SUPPLIED TEXT below:
Yield Spreads Decline Reverses, Offering Substantial Appreciation Potential in Bank Stocks

The flattening of the yield curve, as the U.S. 10-year declines and the 2-year increases, is of great concern to investors today. The fear is that a declining yield curve forecasts a significant economic slowdown, or, if the yield curve narrows to zero, a recession.

In the long bank stock bull market from December 2012 to February 2018, the yield curve peaked at a 250-basis point spread on January 2, 2014 and declined to a 50-basis point spread by January 4, 2018. Yet, bank stocks represented by the KBW Large Bank Stock Index (BKX) rose 130.5%, outperforming the S&P 500, which increased 92.5% over the same 5-year and 2-month period (see chart below).

The yield curve dramatic decline from the beginning of 2014 to July 8, 2016, from 260 to 75 basis points, suddenly reversed in July 2016 and rose to 136 basis points through year-end 2016. Bank stocks rose 44% compared to the S&P 500 increase of 6.4% from July 8, 2016 to December 23, 2016.

The 10-year less 2-year yield spread today at 76 basis points is near the level of June 2016, after declining from a peak of 158 basis points in March 2021.
End of SUPPLIED TEXT.
● TASK OBJECTIVE: Continue the bank stocks and yield spreads text from the point at which it stops.
DATA PROVIDED below:
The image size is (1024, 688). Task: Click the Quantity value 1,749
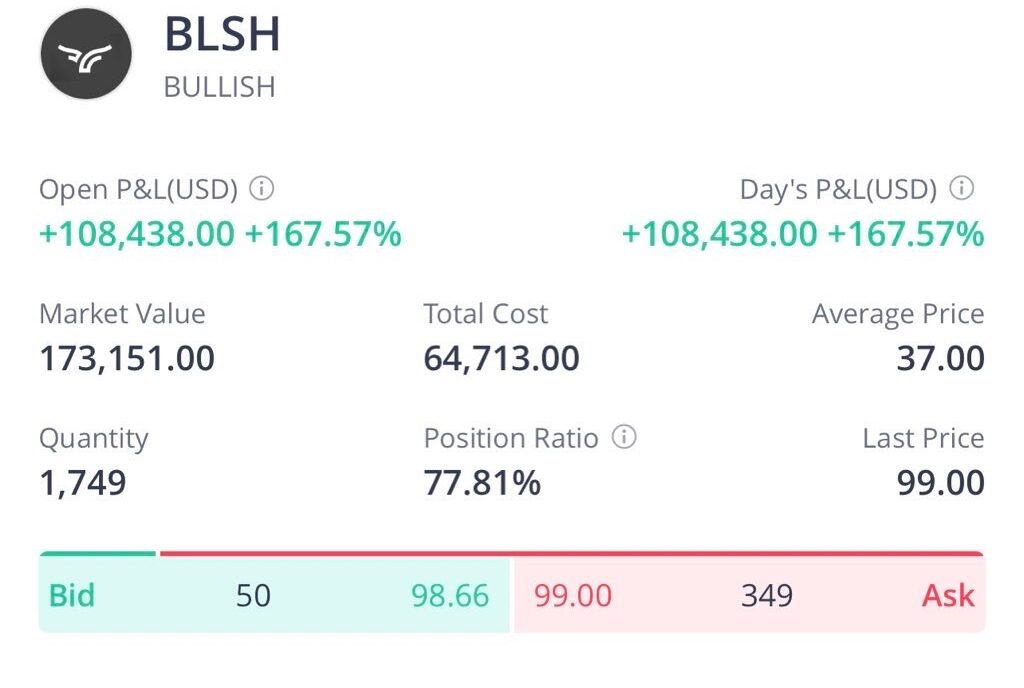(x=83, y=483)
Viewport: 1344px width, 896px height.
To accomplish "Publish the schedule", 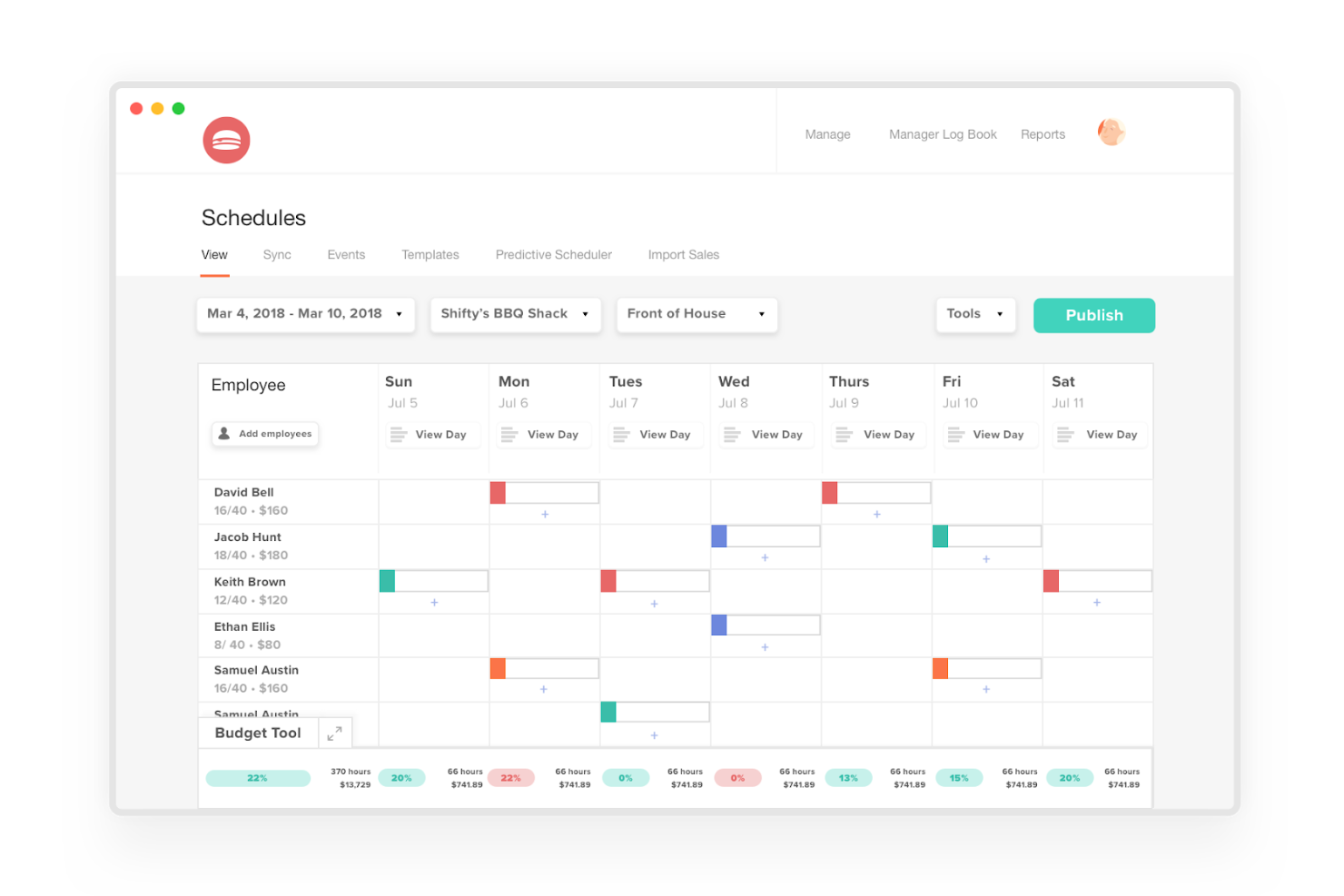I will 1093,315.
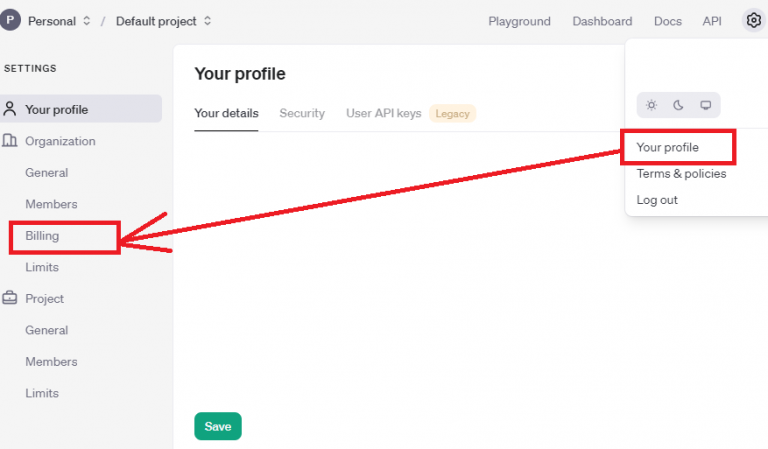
End of DATA PROVIDED.
● ANSWER BOX:
This year’s collapse of the yield curve was due to Covid-related fear and uncertainty around an economic slowdown and inflation. Together, this led to massive short covering of the 10-year (resulting in lower 10-year yields) as 2-year yields rose, in anticipation of the Federal Reserve’s future tightening, raising the Fed funds rate in 2022 and 2023.

The negatives causing the decline in the yield curve are seemingly priced in today with a widening of spreads forecast in the first half of 2022, similar to that of the last half of 2016. A widening of the yield curve between the 10 versus 2-year yields from 76 to over 130 basis points in the next six months forecasts a major increase in the price of bank stocks in 2022, substantially outperforming the S&P 500 and the average value stock.

After the peak in yield spreads to 136 at the end of 2016 and subsequent decline to 50 in February 2018, bank stocks continued to increase. The BKX rose from 93 to 116, for a 25% appreciation. Therefore in 2022 and 2023, after a peak in yield spreads in mid-2022, bank stocks are expected to continue to outperform (see chart below).

Chart I

The chart pattern above on the 10-year less 2-year yield spread illustrates the correction (points A, B and C from June 5 to today) of the widening of the yield spreads that occurred from year-end 2019 to June 5, 2020. The C leg of the correction has reached exhaustion, setting up the forecast for a rebound to 1.3% by June 2022.

To inquire about IDC’s valuation products and services, please contact jer@idcfp.com or info@idcfp.com or call 262-844-8357.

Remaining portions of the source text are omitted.